I had asked that Ctrl-left and Ctrl-right *not* stop at every symbol, but only jump between words... that would make it more efficient when traversing lines such as:
for (i=start ; i< finish ; i++) {
It also makes it more consistent with the editors that I've used in the past.
However, there is this small issue of function names which begin with underscore!!
I discovered this recently, when I started working on Unicode support in a program...
all the string functions change from strxxx to _tcsxxx - and now the Ctrl-movement keys skip those function names!!
I'm not sure what to do about this...
Rickard;
Since you have already implemented separate "NoSymbol" functions for me, maybe you should change the original function back to how they historically operate??

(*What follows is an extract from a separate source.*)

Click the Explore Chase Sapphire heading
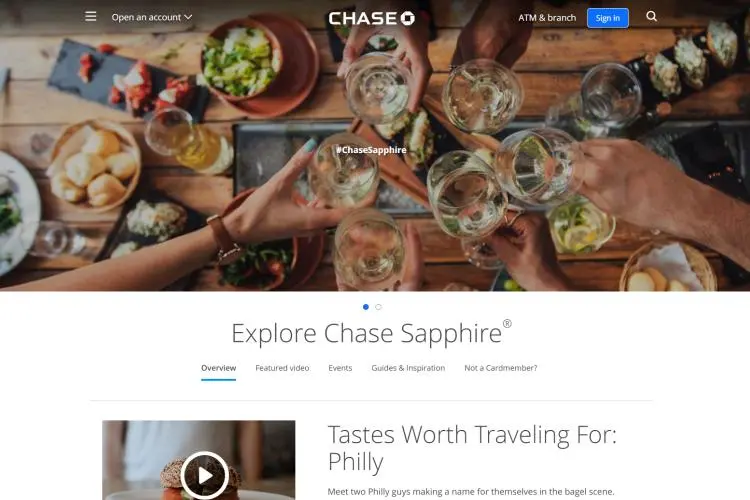 (x=371, y=333)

Or perhaps you could exclude underscore from the symbols that you recognize, since they are used in function names, especially in Windows programming ??

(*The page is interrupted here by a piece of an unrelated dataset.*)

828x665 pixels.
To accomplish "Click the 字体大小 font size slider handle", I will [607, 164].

Tested that one with Visual Code, Visual Studio and Notepad and CTRL-RIGHT has more or less the old behaviour of TextEd, stopping at almost every position (which I like way more than the new behaviour)
Tested that one with Visual Code, Visual Studio and Notepad and CTRL-RIGHT has more or less the old behaviour of TextEd, stopping at almost every position (which I like way more than the new behaviour)
vha
Well, *I* was the one pushing for more efficient cursor movement... When I select next-word or previous-word, I *really* don't expect the editor to stop at every single symbol character; it is a terrific waste of effort!! I think we all understand what a 'word' is... and none of these are 'words' : []{}-=_+!@#$%^&*()

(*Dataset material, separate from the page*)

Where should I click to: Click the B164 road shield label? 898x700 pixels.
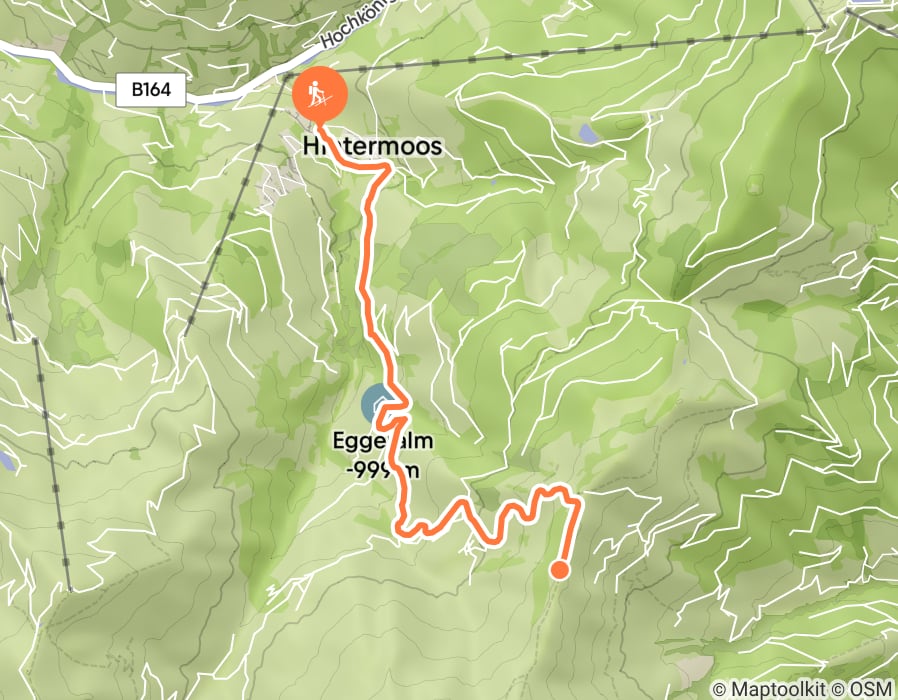pyautogui.click(x=151, y=90)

But it doesn't matter... he implemented separate functions that (mostly) do what I expect, so if he changes the original function back to their old char-by-char movement, it won't matter to me.
Yeah. Afaic, it's BROKEN now.
It is very irritating.
I think that Ctrl-Right-Arrow should be "Start of Next Word"
and Ctrl-Left-Arrow should be "Start of Previous Word".
With words basically being delimited by SPACE characters,
although sometimes you would like other characters, too,
for CODE situations.
I'm not sure what the best thing to do would be, but right now it's TERRIBLE.
RJTE version 16.36 (Actual) - 64-bit
Win 10 Pro 64-bit 8 GB RAM Intel Core i7-6700 3.40 GHz SCSI Hard Drive 1 TB Note: The signature is dynamic, not static,
so it may not show the correct version above
that was in use at the time of the post.
Here is a little script which will move the cursor to the start of the next word, it's like PreviousWordNoSymbolsAction in reverse. You can add it as a tool and assign the Ctrl+Right shortcut.
BTW, maybe this is fixed, but, if you are at the front of this line (underscores are SPACEs)
and press Ctrl-Shift-Right-Arrow:
___TMemIniFile ini = TMemIniFile.Create("c:\MyFolder\Settings.ini");
It selects THIS, with the the vertical bar being the cursor:
___TMemIniFile| ini = TMemIniFile.Create("c:\MyFolder\Settings.ini");
Which I think is incorrect. It should select all the SPACEs up to the first word.
I guess the thinking is, "A 'word' that starts with a SPACE is a 'SPACE Word' ".
RJTE version 16.36 (Actual) - 64-bit
Win 10 Pro 64-bit 8 GB RAM Intel Core i7-6700 3.40 GHz SCSI Hard Drive 1 TB Note: The signature is dynamic, not static,
so it may not show the correct version above
that was in use at the time of the post.
crtrubshaw wrote: ↑23 Jan 2024 13:50
Here is a little script which will move the cursor to the start of the next word, it's like PreviousWordNoSymbolsAction in reverse. You can add it as a tool and assign the Ctrl+Right shortcut.
CursorWordRight.zip
Thank you for this script. I have tried to restore the previous behavior through keyboard shortcuts and/or the environment settings but haven't found anything that works. Your script does the job.